Le face à face très attendu entre Éric Zemmour et Raphaël Glucksmann dans « La Grande confrontation » sur LCI a rapidement tourné à l’affrontement idéologique ce mardi soir. Dès les premières minutes, le président de Reconquête a remis au centre du plateau son thème de prédilection, accusant son adversaire d’avoir encouragé ce qu’il qualifie depuis des années de dérive migratoire, source selon lui d’une perte de repères et d’une vulnérabilité civilisationnelle. L’échange s’est tendu lorsqu’il a pointé la présence d’une femme voilée dans le public, qu’il a présentée comme un symbole de la progression d’un islam politique que la gauche aurait laissé prospérer. Cette accusation frontale a immédiatement suscité la réaction indignée de son contradicteur.

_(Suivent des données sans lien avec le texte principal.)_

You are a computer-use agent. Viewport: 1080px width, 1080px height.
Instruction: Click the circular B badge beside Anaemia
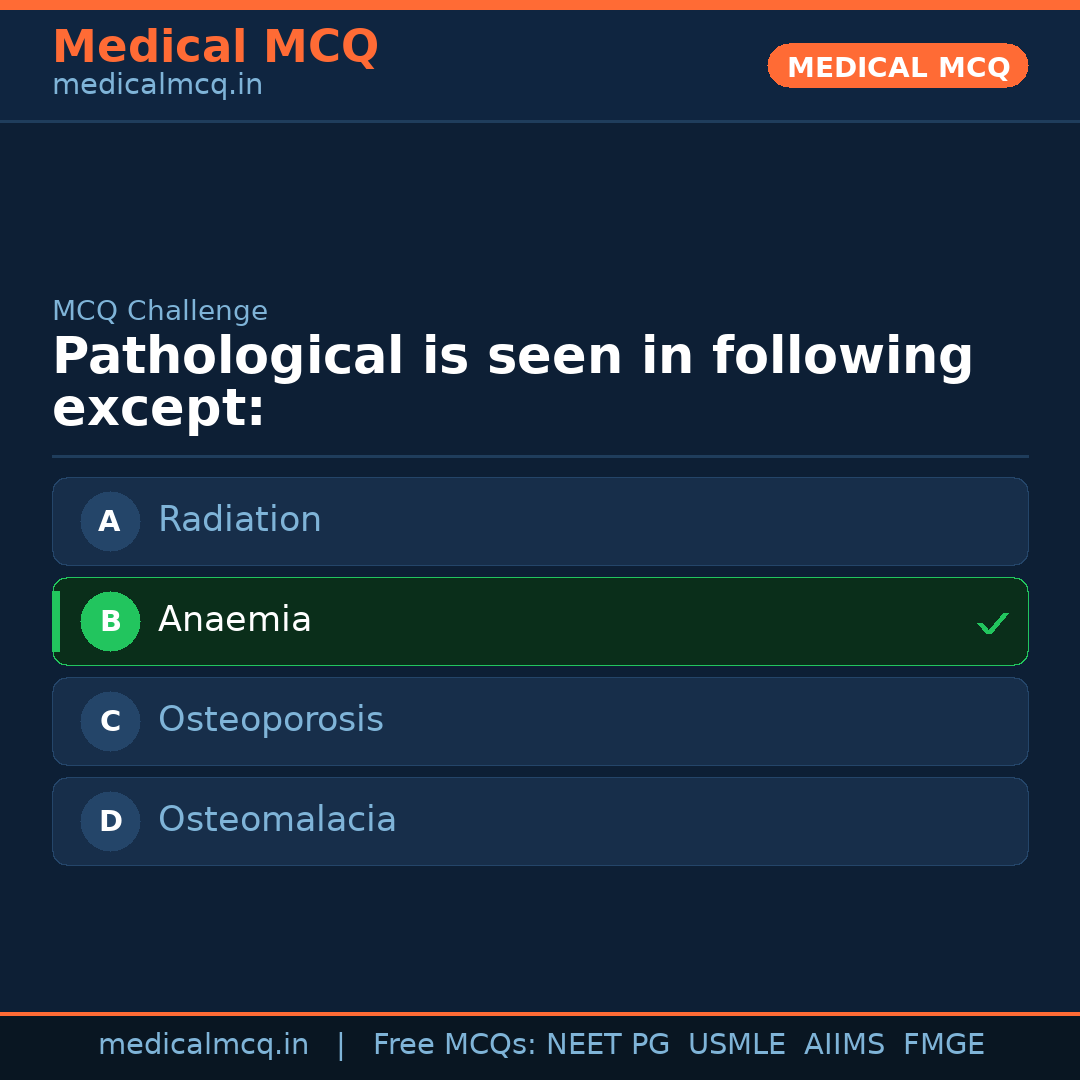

Un affrontement direct autour de la vision de la France
Raphaël Glucksmann, visiblement décidé à ne rien laisser passer, a tenté d’opposer une lecture plus institutionnelle et plus sociale de l’identité française. Il a accusé Zemmour de nourrir un imaginaire anxiogène et de vouloir entraîner le pays vers un scénario de confrontation permanente. En retour, Zemmour lui a reproché de défendre davantage Bruxelles, Kiev ou Tbilissi que Paris, ce qui a déclenché un échange au ton presque personnel. C’est alors que Zemmour, appuyant où cela fait mal, lui a lancé : « Vous êtes un patriote géorgien ou ukrainien ? », aucune de réponse de Glucksmann. Chacun a accusé l’autre de trahir l’esprit du pays, Glucksmann parlant d’un « multirécidiviste de la haine », Zemmour répliquant en dénonçant « l’idiot utile de l’islamisation ».
Au fil du débat, les deux visions se sont durcies. L’un a défendu la neutralité républicaine sans remettre en cause la diversité, l’autre a rappelé ce qu’il considère comme une réalité de terrain, celle d’une société déstabilisée par l’absence de frontières et par l’essor d’un islamisme qu’il juge trop souvent minimisé. Malgré les efforts de Glucksmann pour se présenter en rempart démocratique, Zemmour est parvenu à imposer le rythme, souvent en amenant son adversaire à réagir plutôt qu’à exposer sereinement ses solutions. Une dynamique qui a parfois laissé le sentiment que le président de Reconquête maîtrisait davantage les échanges, malgré des séquences d’une grande virulence.
Ce duel particulièrement tendu donne un avant goût du climat politique qui accompagnera l’approche de la présidentielle de 2027. Entre une gauche qui tente de se réinventer et une droite identitaire déterminée à imposer son diagnostic, la confrontation de ce mardi soir a surtout montré à quel point les fractures françaises restent profondes et difficilement réconciliables. Subtil ou frontal, le rapport de force se construit désormais en direct, sous les yeux d’un public qui n’a sans doute pas fini d’assister à ce choc de visions.